Monday, October 4, 2010

Charlaine Harris : Sink your teeth into hit series

...But that has all changed with the success of the Sookie Stackhouse Mysteries (better known by the TV title True Blood) which have sold several million copies, including 400,000 in Australia in the past year.
Harris is no longer a solo operator -- she has a business team behind her. She has an assistant to orchestrate store appearances and publicity requests; a continuity editor; a group of friends who read her first draft; and a tribe of dedicated fans who have volunteered to run her websites and supply fan information and apparel.
"Things have changed a lot," Harris says. "Certainly people are definitely wanting more things from me. I'm getting used to having a new reality.
"It's very gratifying for any writer to be taken so seriously. There are times it is exasperating, but it's also what we all aim for when we start our careers -- the success of knowing people love what we have done. It's very exciting. It's also a tremendous responsibility."
Harris, a writing veteran of more than 20 years, says her first two series were conventional murder mysteries, but with her Sookie Stackhouse books she wanted to write a series "which would stand out".
"I began to think I could do better and write something different. Something I was trying to convey was not getting across, so with the Sookie books I expressed my sense of humour . . . I had lots of blood and explicit sex.
"It came at the right time, the right blend of characters. The books hit a nerve. They started to sell through word of mouth.

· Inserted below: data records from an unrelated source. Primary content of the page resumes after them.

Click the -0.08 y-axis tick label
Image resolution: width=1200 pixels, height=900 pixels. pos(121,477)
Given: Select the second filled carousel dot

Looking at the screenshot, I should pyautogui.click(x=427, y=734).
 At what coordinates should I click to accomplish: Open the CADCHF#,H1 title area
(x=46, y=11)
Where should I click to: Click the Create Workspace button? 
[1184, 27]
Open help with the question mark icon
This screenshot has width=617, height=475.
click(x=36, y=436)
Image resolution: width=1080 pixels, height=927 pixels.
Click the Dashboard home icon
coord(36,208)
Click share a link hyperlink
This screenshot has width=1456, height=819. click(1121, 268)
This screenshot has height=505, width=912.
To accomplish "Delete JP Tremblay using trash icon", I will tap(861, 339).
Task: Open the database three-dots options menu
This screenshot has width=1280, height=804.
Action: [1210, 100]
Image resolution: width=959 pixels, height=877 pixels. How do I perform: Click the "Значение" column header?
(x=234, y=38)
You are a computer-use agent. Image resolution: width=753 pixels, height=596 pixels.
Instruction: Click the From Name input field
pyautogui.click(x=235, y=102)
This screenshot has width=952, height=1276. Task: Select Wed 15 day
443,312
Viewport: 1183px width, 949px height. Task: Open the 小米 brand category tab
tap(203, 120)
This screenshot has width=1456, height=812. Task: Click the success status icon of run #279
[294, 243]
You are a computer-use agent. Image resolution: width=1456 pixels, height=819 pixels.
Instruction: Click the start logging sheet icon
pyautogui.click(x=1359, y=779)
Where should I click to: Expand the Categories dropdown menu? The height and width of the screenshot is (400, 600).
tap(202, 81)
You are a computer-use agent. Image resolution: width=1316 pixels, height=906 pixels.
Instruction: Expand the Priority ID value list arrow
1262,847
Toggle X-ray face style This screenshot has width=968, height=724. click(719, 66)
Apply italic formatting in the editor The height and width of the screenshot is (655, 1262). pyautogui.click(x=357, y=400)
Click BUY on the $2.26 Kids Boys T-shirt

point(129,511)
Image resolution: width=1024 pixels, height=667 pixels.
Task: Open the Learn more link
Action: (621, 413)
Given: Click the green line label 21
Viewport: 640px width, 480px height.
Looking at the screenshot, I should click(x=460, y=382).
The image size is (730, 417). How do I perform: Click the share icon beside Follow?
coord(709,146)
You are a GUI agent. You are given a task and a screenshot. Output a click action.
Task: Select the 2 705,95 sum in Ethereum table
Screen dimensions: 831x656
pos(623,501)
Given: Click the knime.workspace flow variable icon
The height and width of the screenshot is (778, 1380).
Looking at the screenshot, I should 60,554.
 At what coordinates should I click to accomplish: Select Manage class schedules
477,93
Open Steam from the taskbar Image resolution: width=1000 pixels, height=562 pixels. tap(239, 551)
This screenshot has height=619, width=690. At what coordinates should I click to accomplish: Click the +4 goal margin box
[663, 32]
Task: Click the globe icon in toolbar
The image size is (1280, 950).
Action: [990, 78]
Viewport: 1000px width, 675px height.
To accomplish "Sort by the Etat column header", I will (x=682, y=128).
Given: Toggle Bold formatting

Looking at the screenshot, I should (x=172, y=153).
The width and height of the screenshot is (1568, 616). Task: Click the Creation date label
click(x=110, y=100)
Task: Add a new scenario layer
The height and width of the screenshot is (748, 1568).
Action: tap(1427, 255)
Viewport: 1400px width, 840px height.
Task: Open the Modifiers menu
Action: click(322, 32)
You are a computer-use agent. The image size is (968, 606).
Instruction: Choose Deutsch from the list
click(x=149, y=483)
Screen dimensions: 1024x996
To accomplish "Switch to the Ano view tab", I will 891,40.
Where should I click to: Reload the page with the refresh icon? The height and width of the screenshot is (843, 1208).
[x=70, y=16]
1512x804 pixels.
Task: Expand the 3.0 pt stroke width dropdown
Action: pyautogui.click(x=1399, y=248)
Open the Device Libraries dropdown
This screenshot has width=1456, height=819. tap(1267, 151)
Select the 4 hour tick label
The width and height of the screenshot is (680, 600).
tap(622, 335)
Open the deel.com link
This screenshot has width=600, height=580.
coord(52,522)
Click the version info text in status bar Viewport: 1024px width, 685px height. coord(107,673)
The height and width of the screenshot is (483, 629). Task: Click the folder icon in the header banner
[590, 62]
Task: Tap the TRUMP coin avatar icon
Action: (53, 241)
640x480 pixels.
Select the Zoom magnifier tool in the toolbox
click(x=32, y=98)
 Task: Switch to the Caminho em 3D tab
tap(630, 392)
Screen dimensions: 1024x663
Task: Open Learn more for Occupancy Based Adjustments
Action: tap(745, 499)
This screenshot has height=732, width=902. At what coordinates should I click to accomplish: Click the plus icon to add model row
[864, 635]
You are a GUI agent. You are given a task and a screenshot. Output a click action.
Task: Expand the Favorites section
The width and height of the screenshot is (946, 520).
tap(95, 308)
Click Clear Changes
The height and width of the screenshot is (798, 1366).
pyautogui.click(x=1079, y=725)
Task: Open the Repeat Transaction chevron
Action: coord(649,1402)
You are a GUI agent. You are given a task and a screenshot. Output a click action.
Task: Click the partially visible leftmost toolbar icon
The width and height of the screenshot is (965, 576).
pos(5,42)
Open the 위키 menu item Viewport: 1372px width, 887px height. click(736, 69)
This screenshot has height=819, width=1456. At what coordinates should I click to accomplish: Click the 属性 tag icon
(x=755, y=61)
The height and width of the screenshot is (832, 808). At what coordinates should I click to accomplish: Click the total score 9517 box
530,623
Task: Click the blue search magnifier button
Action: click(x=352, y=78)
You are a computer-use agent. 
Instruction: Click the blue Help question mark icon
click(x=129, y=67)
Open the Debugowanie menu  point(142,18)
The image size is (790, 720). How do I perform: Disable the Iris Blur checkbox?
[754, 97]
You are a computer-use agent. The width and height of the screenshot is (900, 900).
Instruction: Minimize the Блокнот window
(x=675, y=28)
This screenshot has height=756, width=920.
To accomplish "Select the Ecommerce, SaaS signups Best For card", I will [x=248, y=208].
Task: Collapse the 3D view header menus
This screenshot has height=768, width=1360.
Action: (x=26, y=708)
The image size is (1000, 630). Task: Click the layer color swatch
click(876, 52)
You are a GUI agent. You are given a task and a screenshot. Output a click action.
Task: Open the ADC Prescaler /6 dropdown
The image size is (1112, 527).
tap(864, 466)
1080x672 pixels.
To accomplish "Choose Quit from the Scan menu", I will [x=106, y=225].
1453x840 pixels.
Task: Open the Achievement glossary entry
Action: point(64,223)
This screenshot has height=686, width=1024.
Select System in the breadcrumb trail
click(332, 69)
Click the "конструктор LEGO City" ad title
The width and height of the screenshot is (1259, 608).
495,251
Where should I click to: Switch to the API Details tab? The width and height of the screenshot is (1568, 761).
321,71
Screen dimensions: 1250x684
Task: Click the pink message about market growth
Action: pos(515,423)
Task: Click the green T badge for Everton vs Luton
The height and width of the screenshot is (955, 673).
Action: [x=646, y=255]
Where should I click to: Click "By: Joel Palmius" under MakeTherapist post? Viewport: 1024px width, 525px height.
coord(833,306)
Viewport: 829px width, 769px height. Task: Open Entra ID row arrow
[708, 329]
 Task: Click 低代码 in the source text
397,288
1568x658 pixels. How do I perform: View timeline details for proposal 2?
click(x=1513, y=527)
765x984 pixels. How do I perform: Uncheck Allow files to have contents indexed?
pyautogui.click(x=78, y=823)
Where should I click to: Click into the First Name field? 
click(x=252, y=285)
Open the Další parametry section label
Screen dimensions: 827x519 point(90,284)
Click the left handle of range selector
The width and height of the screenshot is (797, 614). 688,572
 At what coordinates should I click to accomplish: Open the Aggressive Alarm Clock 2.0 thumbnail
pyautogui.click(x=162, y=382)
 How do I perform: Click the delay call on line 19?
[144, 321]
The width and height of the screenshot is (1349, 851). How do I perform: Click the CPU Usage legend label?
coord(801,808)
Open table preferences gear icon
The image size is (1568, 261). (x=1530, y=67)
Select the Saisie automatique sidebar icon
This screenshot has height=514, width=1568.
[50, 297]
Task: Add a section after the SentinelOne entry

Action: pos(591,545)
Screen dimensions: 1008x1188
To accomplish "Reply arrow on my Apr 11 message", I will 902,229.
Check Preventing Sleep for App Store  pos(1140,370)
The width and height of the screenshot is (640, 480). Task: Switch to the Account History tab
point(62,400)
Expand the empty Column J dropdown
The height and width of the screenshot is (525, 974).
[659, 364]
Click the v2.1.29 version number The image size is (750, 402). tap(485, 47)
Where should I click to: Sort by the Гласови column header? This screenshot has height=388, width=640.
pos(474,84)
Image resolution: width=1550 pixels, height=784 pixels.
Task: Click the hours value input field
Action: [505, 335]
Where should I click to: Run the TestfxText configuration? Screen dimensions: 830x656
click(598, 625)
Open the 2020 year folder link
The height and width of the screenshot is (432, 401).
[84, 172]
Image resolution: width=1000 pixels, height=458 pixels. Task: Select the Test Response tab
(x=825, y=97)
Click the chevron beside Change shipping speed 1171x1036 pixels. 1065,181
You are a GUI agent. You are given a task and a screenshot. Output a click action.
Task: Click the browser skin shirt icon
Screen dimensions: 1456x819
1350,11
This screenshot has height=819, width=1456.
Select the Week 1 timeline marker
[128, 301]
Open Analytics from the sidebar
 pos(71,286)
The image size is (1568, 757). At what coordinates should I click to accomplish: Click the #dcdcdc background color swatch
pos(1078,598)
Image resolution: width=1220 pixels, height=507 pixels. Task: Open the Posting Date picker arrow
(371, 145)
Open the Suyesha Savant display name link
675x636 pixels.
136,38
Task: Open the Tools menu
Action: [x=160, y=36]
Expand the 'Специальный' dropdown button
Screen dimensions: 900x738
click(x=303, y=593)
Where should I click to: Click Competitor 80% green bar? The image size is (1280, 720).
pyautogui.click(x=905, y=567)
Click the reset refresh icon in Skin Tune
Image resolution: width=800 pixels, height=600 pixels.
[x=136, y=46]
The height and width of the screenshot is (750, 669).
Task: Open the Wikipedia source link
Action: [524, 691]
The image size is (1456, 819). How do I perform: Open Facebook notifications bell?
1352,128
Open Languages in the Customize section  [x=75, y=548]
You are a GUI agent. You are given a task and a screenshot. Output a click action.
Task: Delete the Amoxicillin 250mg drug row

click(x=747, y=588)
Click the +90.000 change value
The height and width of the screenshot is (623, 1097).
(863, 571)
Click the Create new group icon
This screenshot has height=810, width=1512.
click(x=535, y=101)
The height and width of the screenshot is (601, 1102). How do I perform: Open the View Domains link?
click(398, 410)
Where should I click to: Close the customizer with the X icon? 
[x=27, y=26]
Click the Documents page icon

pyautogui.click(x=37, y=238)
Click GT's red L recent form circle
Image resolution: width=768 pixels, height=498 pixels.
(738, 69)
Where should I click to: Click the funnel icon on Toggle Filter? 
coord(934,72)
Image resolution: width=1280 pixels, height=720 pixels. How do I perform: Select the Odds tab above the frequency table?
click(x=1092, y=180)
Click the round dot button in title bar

"Your books have to have a spark in them. You have got to make the reader love your characters and be vitally interested in what happens next."
Harris says one of the main reasons she was attracted to writing a series was to "establish new and different ways to stay true to my characters".
She has just finished the 11th book in the proposed 14-book series Dead Reckoning (out next May).
Harris says she likes to create characters who are strong but also sympathetic with secret pasts.
"People want to follow the characters through their lives, much the same way as a series on television.
"The readers develop strong opinions about what should happen to them and what direction the series should take," Harris says.